There were certain corner windows there, or archways or lamps that knew a great deal about me and used it to threaten me.

Brigge is of sensitive temperament and seems obsessed with the darker side of things. Particularly in the earlier sections of the book, he records his impressions of the sick and poor, haunting the precincts of hospitals and at one time being sent to the Salpetriere himself because of his nerves. The tales of his own past are laced with images of ghosts and strange manifestations, and he develops a strong love for his aunt, Abelone, which recurs through the book.

rilke

Actual facts about Brigge are revealed here and there, but we never build up a complete picture of him. We hear much of his grandfather’s death, less of his mother’s and father’s, and we know that all that remains of his possessions are in storage somewhere, rotting away, while he spends his time in Paris attempting to become a poet. He has visited many other countries in the past, but again these visits are dropped into the narrative with no real explanation.

It is as if the image of this house had collapsed into me, plunging down from an infinite height and shattering on my ground.

Reading “Notebooks” had a strange, dreamlike effect on me; the lines between past and present, real and unreal seemed blurred and it’s a book that in many ways is hard to get a handle on. If I’m honest, after this first read I couldn’t tell you exactly what it’s *about*, but it contains some wonderfully evocative passages of real beauty and I’m sure would reveal more on a second (or third!) reading.

That day had never really got properly light. The trees were standing as if they didn’t know what to do in the fog, and there was something high-handed about driving in amongst them. Now and then it began to snow again silently, and now it was as if every last mark were being erased and if we were journeying into a blank page. There was no sound but the bells, and one couldn’t tell where it was coming from. It stopped for a moment, as if the last sleigh-bell jingle had been sounded, but then it composed itself, came together, and gave of its all once more.

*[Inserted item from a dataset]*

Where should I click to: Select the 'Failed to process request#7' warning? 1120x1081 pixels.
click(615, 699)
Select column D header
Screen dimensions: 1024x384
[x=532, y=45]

“Notebooks” is not a particularly easy read – the book is scattered with numerous historical references, and I was really grateful for the excellent notes provided in the Oxford World’s Classics edition courtesy of translator Robert Vilain. As usual with Oxford’s books, this one had all the extra material you could need – introduction, textual notes, bibliography, chronology, and appendices. These latter were particularly fascinating, containing as they did some alternative openings and endings for the book; the most interesting section for me was a sequence where Malte visits Tolstoy at his estate (which presumably mirrors Rilke’s real life visit to the great man).

So is Brigge a self-portrait of Rilke? That’s a difficult one to answer – I’ve seen this book described as semi-autobiographical and as the excellent notes to this edition show, certain events in the book relate to real events in Rilke’s life. However, I think the danger of conflating author and character here is very strong and I found myself thinking of them as very different. In fact, as Malte was flaneuring his way around Paris, he reminded me at times of the protagonists of Sartre and Camus, with their constant searching for meaning and explanation; although as the book was first published in 1910, it would be Rilke that influenced the existentialists, and not the other way round! Despite my occasional struggles with the historical detail, “Notebooks” was an absorbing read, with the often beautiful and evocative prose making the effort worthwhile, and I’m keen now to read some of Rilke’s poetry,

Review copy courtesy Oxford University Press, for which many thanks!